Categories: Uncategorized
Well Thomas Jefferson warned us about this day. We no longer have a constitution. I wonder if JohN Roberts considered the fact that ending the Constitution would end the Supreme Court? well No matter. The only thing conservtives can do now is pull all our money out of the baNks and sell off all stocks bonds mutuals ira’s etc. exit the market now is the solution. If we have 60million people do this we can pull trillions back away and I promise somone will be paying attention. You wanted an immediate solution? You now have one
Thank you for ASKING
The mandate by itself is a tax, all right, but a very regressive one.
A worker making $40,000 a year with a family is mandated to buy an insurance policy that will cost at least $10,000 a year for very skimpy coverage, and up to $20,000 a year for decent coverage.
By itself that is cruel, so there are two safety valves — the worker can go uninsured and pay a penalty, (which leaves him uninsured); or he can get a subsidy from tax dollars to hold the premium down to 8 or 9 per cent of his income.
The money for the subsidies will come ultimately from the income tax, which is our most progressive source of revenue.
The problem is that all of this is a lurching, intricate, social machine.
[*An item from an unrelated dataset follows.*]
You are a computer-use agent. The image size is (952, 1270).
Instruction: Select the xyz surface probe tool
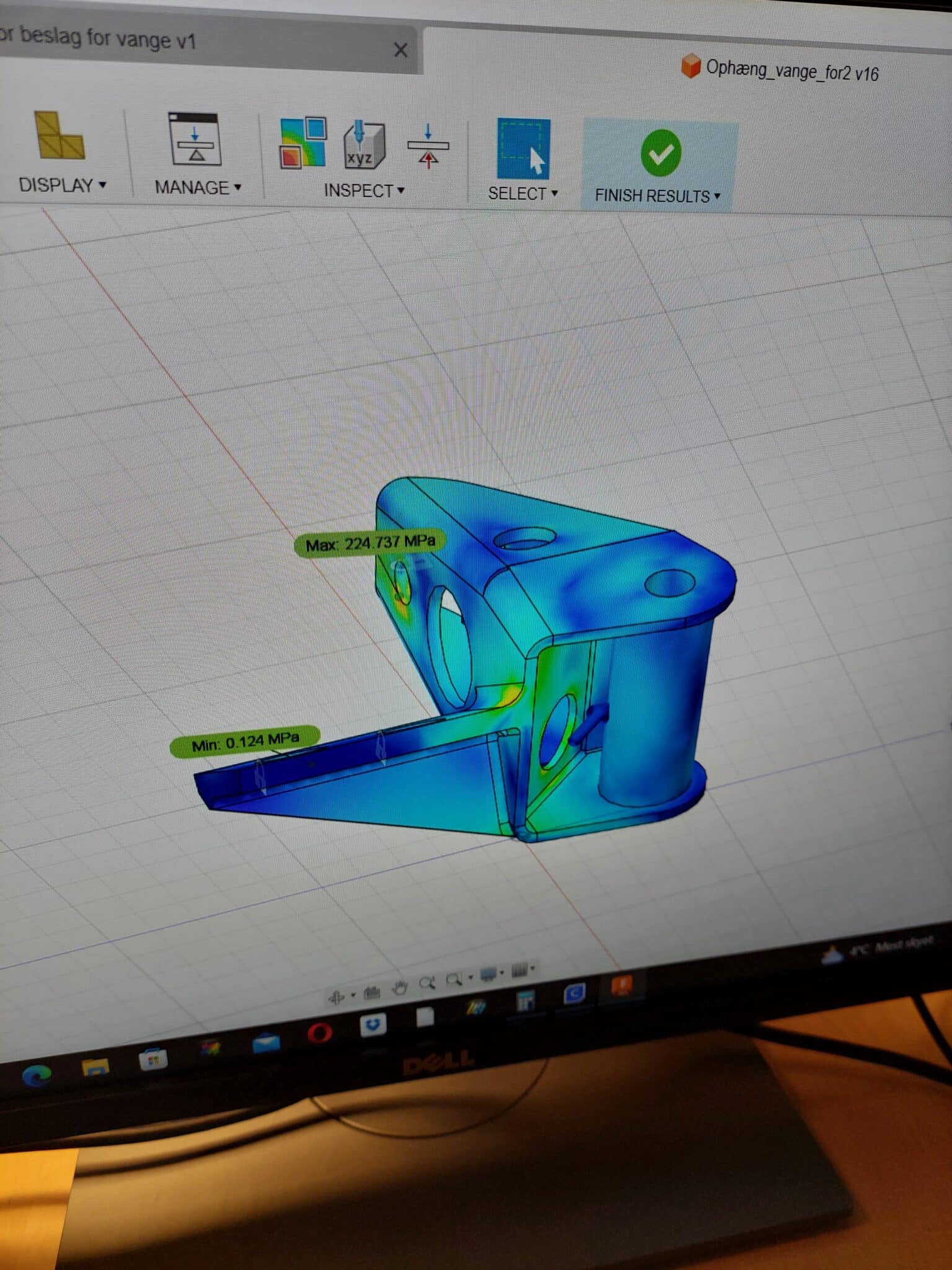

Someone has to enforce the mandate, collect the penalties from people who in many cases are broke, monitor incomes to get the subsidies right, and then defend the subsidies from deficit hawks in Congress.
This is what happens when Democrats want to do something progressive, but they want to do it in 2008 with Obama and a recession, vs doing it in 1965 with LBJ and a booming economy.
I am just reinforcing what Matthew said above. An honest willingness to raise taxes produces a much more solid program. We will see if the ACA jalopy can hold up through the winter.
LOL, between the post and the comments I’ve had my entertainment for today; thanks!
No matter whether one thinks health care is a public good, there are enough delicious ironies in this decision and the reactions to it, to keep us going for quite awhile!
I did read that someone offered to pay for Justice Scalia’s broccoli…..
Ketchup is a vegetable.
Actually, I think it means broccoli is a tax and not a vegetable.